As a result of the settlement, which will require court approval, Navient will:
- Cancel the remaining balance on nearly $1.7 billion in subprime private student loan balances owed by nearly 66,000 borrowers nationwide.
- Pay an additional $142.5 million to the attorneys general.
- Explain the benefits of income-driven repayment plans and offer to estimate income-driven payment amounts before placing borrowers into optional forbearances moving forward.
- Train specialists who will advise distressed borrowers concerning alternative repayment options and counsel public service workers concerning Public Service Loan Forgiveness (PSLF) and related programs
- Be prohibited from compensating customer service agents in a way that incentives them to minimize the time they spend counseling borrowers.

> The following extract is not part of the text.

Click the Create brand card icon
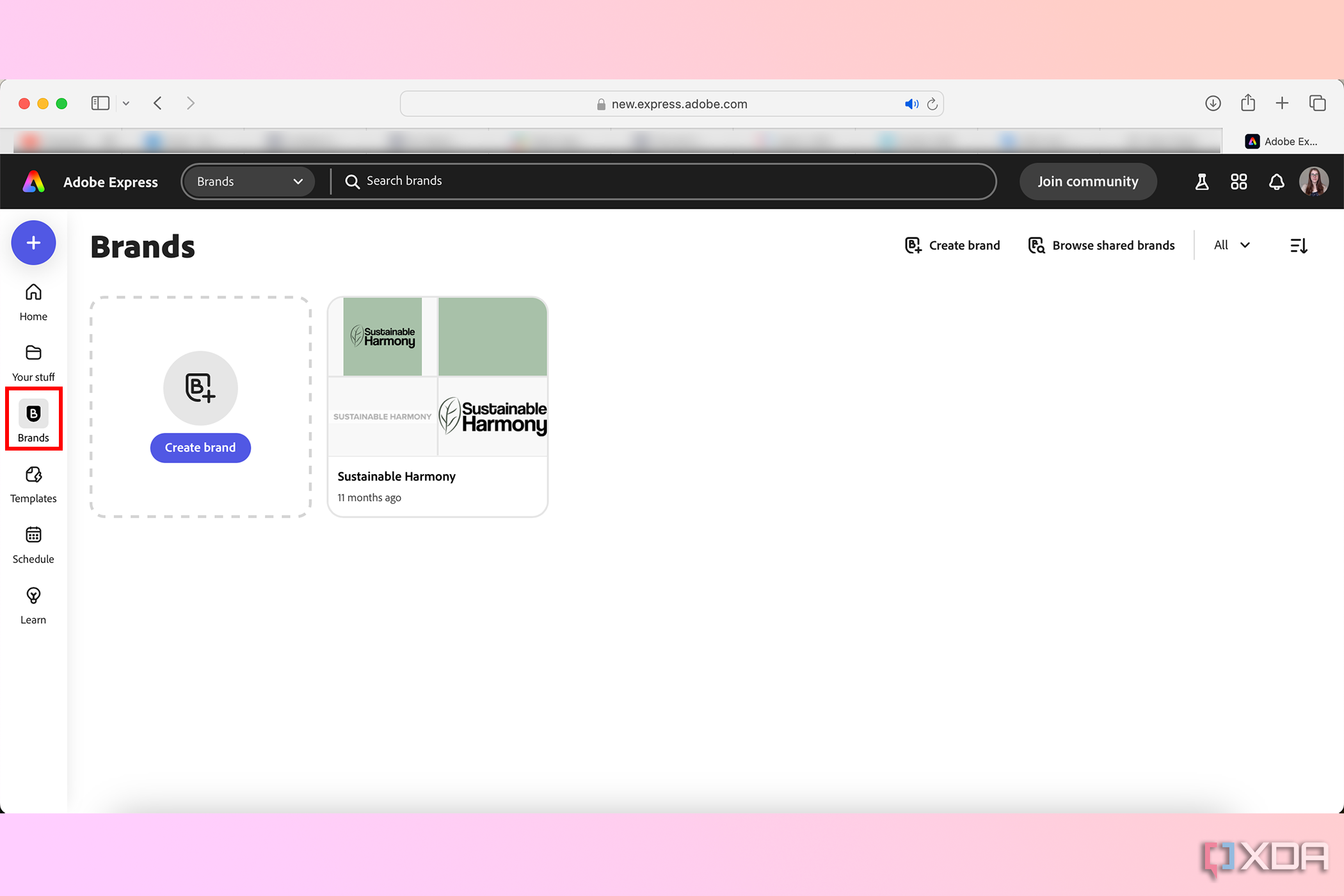The height and width of the screenshot is (896, 1344). 200,388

The settlement also requires Navient to notify borrowers about the U.S. Department of Education’s recently announced PSLF limited waiver opportunity, which temporarily offers millions of qualifying public service workers the chance to have previously nonqualifying repayment periods counted toward loan forgiveness—provided that they consolidate into the Direct Loan Program and file employment certifications by Oct. 31, 2022.
Attorney General Stein is joined in today’s settlement by the Attorneys General of Pennsylvania, Washington, Illinois, Massachusetts, California, Arizona, Arkansas, Colorado, Connecticut, the District of Columbia, Delaware, Florida, Georgia, Hawaii, Indiana, Iowa, Kansas, Kentucky, Louisiana, Maine, Maryland, Michigan, Minnesota, Missouri, Nebraska, Nevada, New Jersey, New Mexico, New York, Ohio, Oregon, Rhode Island, South Carolina, Tennessee, Vermont, Virginia, West Virginia, and Wisconsin.
A copy of the settlement is available here.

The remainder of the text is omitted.